━━ Raw data ━━

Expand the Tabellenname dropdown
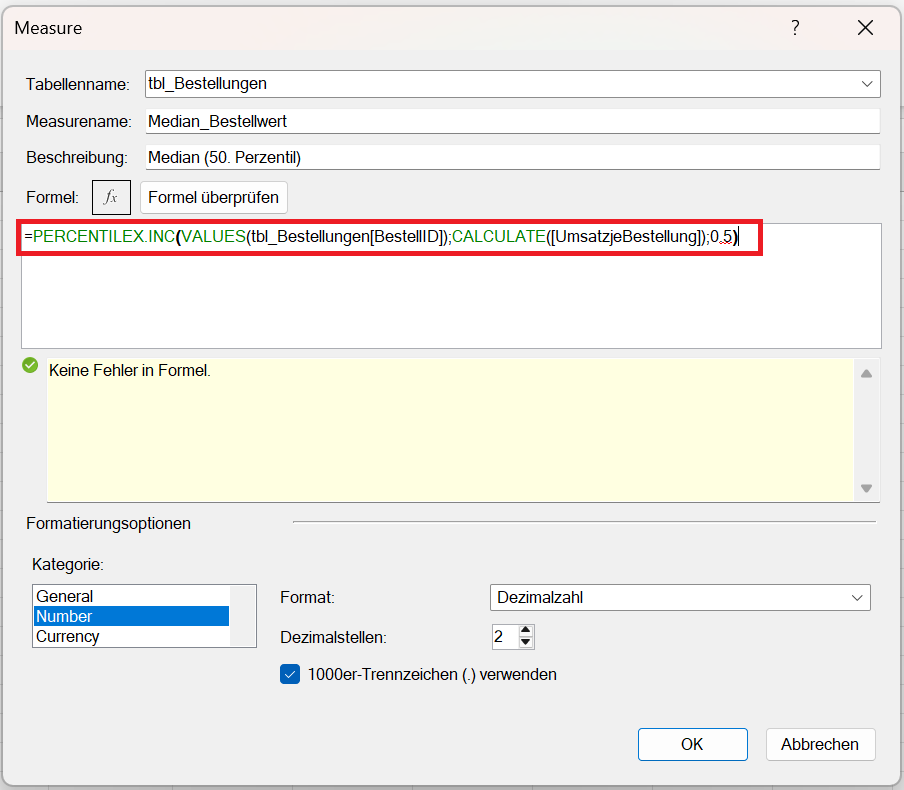The height and width of the screenshot is (790, 904). 867,84
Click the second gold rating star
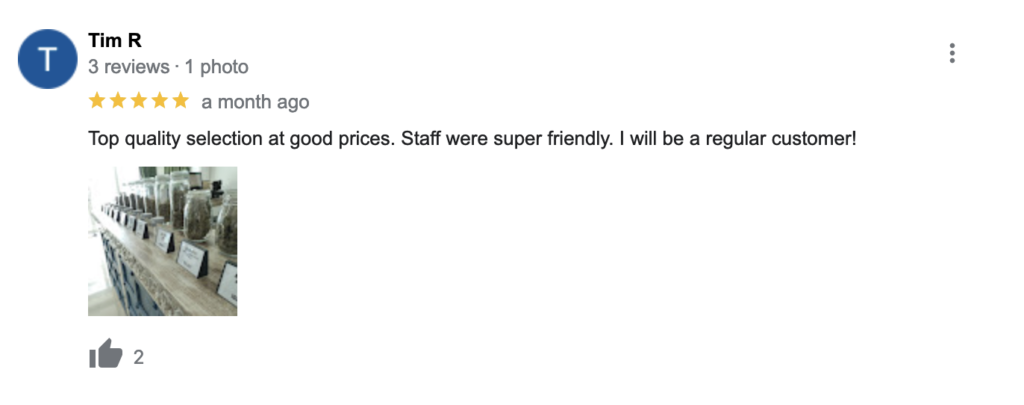The height and width of the screenshot is (405, 1024). click(x=118, y=101)
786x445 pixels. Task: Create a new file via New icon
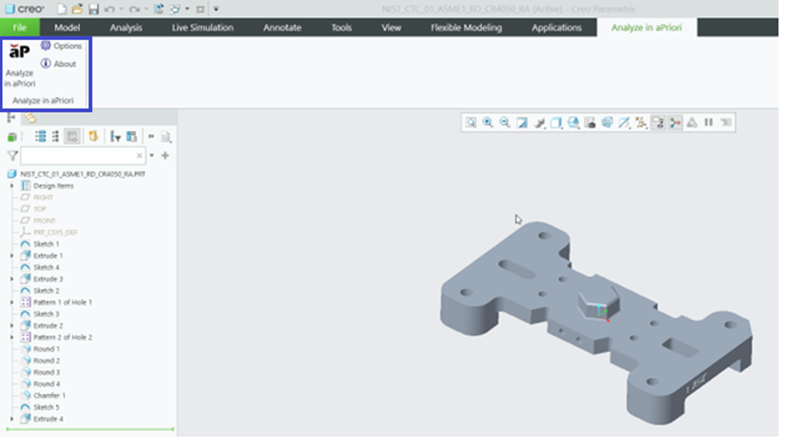coord(62,9)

━━━

What you should do:
The job here is to write out the records exactly, pictures excluded.

Exercise response:
Expand the Tabellenname dropdown
The height and width of the screenshot is (790, 904). 867,84
Click the second gold rating star
The height and width of the screenshot is (405, 1024). click(x=118, y=101)
786x445 pixels. Task: Create a new file via New icon
coord(62,9)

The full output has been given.